Dr Annabel Ahuriri-Driscoll has just been named co-chair of the group charged with designing a survivor-led independent redress system for historic abuse in care.

Survivors of abuse in care designing a redress system is of the utmost importance to achieve healing, Māori public health researcher Dr Annabel Ahuriri-Driscoll says.

Te Whare Wānanga o Waitaha | University of Canterbury Māori health lecturer Ahuriri-Driscoll (Ngāti Porou, Ngāti Raukawa, Ngāti Kahungunu) has just been announced co-chair of the group charged with designing a survivor-led independent redress system for historic abuse in care, along with Ruth Jones (Ngāti Porou, Rongowhakaata).

Ahuriri-Driscoll has written extensively about Māori children who were adopted or taken into state care and has drawn from her personal experience as an adoptee. She is grateful for the opportunity to be working with other survivors.

“As part of this survivor-led process, we want to ensure there is appropriate and meaningful recognition for those who have been harmed as well as compensation as part of a broader process of healing.”

Existing compensation mechanisms had re-victimised survivors of abuse in care, making it all the more important that the foundations and processes of the new system are tika or right, Dr Ahuriri-Driscoll says.

“Taking a lead from the interim Royal Commission report, we’ll be checking in with survivors and wider networks as we develop and proceed with our programme of work.

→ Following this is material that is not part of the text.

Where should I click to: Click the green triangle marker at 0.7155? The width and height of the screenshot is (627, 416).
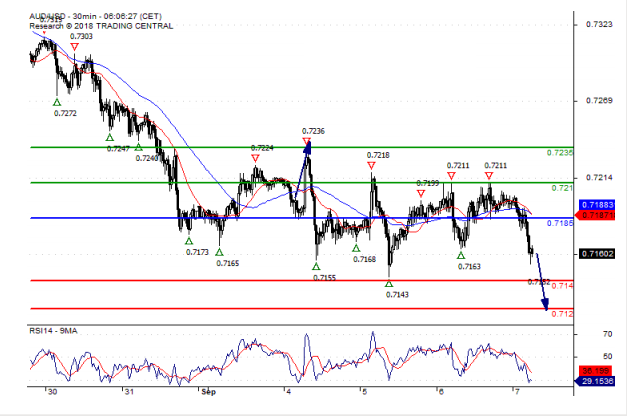(316, 265)
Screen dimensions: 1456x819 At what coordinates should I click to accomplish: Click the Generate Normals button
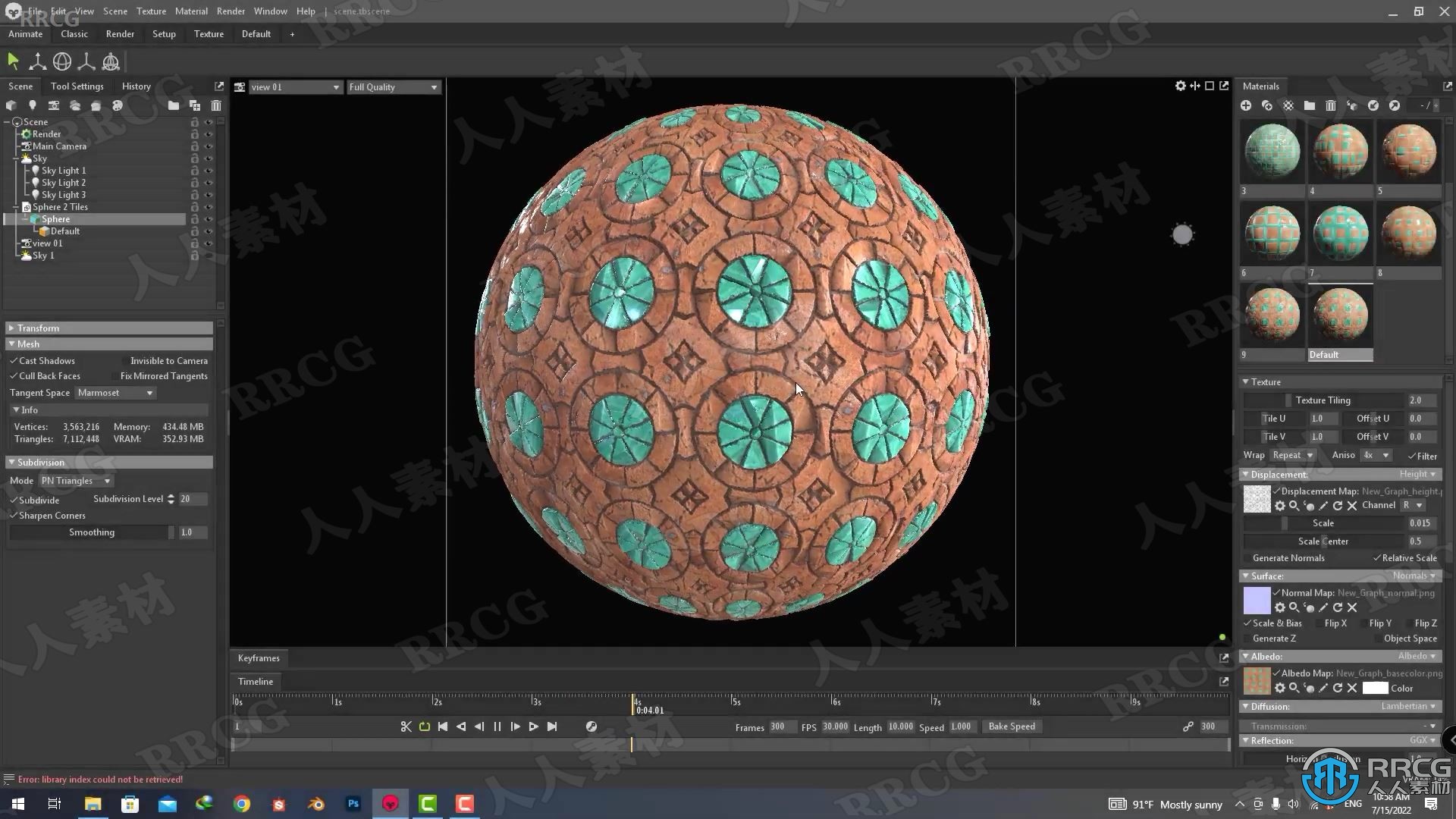pyautogui.click(x=1290, y=558)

“As an adoptee survivor who has researched in this area, utilising that to support change is of tremendous personal significance. We don’t often get these opportunities, as survivors we’ve been marginalised.”

Survivors 'marginalised'

As an academic, these opportunities to be able to contribute in a more tangible and direct way are rare, but really important, she says.

Ahuriri-Driscoll recognised the “considerable mahi” from other survivors to make their voices heard.

“There are a lot of people who have been fighting and lobbying for this.  My approach in terms of advocacy has been via research but there are other skillsets and expertise, insights and lived experience that are needed.

“This appointment recognises both my experience and [co-chair] Ruth’s in working across diverse communities and networks, often at a strategic level. I’m learning a lot already about how we can move from activism into implementation.”

Ahuriri-Driscoll’s leadership in health and academic sectors includes board experience on the Cancer Society, Health Research Council, ethics committee on assisted reproductive technology, and the Council of Academic Public Health Institutions Australasia.